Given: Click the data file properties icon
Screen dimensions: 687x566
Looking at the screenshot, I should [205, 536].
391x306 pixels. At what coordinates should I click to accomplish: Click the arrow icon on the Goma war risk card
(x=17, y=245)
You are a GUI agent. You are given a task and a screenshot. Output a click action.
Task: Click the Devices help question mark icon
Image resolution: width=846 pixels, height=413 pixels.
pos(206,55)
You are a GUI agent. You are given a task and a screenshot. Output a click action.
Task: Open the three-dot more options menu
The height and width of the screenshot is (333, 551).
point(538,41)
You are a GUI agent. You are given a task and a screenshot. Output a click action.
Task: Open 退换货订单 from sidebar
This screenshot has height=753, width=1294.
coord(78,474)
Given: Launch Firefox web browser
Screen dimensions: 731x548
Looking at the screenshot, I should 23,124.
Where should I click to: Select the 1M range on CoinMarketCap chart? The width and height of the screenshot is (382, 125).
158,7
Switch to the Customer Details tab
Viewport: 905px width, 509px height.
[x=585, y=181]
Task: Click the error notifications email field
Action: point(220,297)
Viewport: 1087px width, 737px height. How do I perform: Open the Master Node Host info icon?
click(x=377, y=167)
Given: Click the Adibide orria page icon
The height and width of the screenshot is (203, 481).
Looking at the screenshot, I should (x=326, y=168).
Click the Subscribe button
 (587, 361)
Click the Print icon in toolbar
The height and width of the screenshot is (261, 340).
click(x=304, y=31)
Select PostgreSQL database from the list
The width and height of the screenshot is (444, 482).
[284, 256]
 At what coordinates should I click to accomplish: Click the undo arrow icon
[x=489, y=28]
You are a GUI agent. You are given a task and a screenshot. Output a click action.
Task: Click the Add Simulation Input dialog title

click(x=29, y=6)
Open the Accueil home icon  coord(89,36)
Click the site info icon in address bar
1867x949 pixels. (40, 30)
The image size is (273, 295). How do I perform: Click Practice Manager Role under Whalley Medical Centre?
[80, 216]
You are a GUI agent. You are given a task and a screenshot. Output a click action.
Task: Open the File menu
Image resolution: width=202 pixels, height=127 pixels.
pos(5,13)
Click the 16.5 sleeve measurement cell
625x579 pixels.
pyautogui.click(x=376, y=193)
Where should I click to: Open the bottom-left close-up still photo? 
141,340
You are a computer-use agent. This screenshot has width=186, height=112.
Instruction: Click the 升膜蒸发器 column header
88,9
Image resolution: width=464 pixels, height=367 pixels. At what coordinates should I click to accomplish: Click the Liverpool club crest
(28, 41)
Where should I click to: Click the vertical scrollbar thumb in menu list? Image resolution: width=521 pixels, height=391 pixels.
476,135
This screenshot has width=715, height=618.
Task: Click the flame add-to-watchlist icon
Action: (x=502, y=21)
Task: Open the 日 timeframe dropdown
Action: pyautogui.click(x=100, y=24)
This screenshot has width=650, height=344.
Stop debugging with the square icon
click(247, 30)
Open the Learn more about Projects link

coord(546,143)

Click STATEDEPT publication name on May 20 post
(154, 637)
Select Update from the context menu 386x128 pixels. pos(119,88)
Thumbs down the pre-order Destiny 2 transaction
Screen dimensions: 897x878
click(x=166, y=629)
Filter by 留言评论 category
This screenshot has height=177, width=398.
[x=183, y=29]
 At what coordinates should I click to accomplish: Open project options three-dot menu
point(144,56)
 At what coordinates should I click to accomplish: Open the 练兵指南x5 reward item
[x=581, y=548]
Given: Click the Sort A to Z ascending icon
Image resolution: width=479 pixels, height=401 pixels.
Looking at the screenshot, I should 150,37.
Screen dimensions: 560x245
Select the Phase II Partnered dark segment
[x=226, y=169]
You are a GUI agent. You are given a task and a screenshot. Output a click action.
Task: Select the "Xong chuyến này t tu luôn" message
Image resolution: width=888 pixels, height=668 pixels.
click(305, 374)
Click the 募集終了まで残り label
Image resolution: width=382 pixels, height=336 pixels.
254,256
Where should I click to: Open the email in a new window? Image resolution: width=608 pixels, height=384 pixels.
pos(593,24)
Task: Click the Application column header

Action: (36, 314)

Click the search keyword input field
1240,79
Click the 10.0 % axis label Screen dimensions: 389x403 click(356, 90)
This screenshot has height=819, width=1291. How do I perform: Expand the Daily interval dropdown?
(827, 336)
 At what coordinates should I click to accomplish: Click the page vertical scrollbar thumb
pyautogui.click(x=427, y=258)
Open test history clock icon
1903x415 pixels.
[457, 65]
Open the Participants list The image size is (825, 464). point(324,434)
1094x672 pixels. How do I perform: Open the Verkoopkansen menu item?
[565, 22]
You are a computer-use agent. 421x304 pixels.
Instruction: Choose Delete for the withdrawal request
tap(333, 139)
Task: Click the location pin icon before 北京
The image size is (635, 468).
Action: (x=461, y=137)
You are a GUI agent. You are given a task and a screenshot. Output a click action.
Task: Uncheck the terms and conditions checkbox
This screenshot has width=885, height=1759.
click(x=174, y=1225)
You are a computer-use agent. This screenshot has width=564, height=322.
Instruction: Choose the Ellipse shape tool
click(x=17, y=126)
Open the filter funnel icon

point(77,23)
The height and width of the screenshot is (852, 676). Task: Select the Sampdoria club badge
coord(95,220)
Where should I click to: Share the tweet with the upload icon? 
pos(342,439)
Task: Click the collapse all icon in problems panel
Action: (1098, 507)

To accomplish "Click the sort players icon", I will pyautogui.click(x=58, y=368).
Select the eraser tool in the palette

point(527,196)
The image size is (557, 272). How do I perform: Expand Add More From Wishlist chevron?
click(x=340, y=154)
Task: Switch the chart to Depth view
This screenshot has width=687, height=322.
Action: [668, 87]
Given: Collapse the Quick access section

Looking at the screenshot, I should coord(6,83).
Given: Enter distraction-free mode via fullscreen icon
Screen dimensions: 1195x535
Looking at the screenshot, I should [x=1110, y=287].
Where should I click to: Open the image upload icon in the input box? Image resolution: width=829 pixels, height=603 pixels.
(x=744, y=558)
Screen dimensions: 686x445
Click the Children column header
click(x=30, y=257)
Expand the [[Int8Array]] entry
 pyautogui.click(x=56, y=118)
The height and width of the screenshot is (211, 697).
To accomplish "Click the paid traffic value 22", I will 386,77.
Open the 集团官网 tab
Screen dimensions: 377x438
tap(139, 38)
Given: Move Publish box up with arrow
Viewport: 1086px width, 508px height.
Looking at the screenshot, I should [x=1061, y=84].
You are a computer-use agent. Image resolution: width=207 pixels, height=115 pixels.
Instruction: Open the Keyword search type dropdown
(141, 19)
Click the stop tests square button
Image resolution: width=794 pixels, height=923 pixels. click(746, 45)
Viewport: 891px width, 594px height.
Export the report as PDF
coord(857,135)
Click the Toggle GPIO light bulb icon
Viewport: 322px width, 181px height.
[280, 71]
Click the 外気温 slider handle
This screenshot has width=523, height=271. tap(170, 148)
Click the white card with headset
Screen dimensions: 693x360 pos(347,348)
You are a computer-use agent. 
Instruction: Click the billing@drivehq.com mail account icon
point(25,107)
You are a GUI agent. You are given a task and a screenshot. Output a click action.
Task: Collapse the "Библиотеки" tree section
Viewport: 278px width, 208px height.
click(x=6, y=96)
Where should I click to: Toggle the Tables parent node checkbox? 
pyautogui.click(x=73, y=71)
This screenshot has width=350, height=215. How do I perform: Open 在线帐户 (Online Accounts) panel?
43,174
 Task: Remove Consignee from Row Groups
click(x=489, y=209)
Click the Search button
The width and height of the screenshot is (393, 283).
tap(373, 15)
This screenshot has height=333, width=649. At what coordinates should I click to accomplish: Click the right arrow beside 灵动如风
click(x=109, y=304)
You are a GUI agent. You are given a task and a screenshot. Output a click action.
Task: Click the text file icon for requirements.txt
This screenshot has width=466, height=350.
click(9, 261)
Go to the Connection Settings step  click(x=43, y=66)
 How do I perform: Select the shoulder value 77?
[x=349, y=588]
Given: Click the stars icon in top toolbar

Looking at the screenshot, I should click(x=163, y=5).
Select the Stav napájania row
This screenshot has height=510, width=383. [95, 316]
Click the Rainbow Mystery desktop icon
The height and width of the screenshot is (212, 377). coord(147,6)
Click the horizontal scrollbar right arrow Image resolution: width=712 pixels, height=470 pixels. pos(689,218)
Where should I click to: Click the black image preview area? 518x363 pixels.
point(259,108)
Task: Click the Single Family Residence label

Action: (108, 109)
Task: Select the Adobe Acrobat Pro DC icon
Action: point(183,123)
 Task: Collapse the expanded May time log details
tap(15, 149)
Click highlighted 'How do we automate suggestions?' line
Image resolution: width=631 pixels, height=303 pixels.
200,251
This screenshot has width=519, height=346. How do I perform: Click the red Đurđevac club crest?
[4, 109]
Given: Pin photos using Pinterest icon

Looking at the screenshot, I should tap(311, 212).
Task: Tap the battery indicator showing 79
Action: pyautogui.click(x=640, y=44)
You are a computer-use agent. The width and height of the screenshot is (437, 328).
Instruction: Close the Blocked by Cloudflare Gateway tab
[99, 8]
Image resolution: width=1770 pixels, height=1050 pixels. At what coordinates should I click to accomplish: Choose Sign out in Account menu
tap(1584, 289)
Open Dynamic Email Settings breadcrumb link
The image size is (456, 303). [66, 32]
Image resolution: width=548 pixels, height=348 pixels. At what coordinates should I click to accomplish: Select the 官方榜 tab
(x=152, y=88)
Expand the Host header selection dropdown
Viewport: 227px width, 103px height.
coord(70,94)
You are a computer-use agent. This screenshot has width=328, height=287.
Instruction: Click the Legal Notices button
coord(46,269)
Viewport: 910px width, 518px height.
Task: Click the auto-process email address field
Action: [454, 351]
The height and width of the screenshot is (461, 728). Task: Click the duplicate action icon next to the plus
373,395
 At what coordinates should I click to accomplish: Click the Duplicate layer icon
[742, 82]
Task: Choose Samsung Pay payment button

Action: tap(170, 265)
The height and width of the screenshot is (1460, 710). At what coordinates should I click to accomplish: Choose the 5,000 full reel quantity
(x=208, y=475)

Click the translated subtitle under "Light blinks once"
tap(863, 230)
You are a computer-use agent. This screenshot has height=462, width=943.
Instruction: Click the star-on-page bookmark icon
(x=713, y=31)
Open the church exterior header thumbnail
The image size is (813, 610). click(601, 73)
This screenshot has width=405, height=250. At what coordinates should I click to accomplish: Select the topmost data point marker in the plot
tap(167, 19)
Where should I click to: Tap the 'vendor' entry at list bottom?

= = = =

◆ Work to be completed
Begin at the top of the listing above and set down each line exactly. Stop after the line that contains "Task: Click the Devices".

◆ Response
Given: Click the data file properties icon
Screen dimensions: 687x566
Looking at the screenshot, I should [205, 536].
391x306 pixels. At what coordinates should I click to accomplish: Click the arrow icon on the Goma war risk card
(x=17, y=245)
You are a GUI agent. You are given a task and a screenshot. Output a click action.
Task: Click the Devices help question mark icon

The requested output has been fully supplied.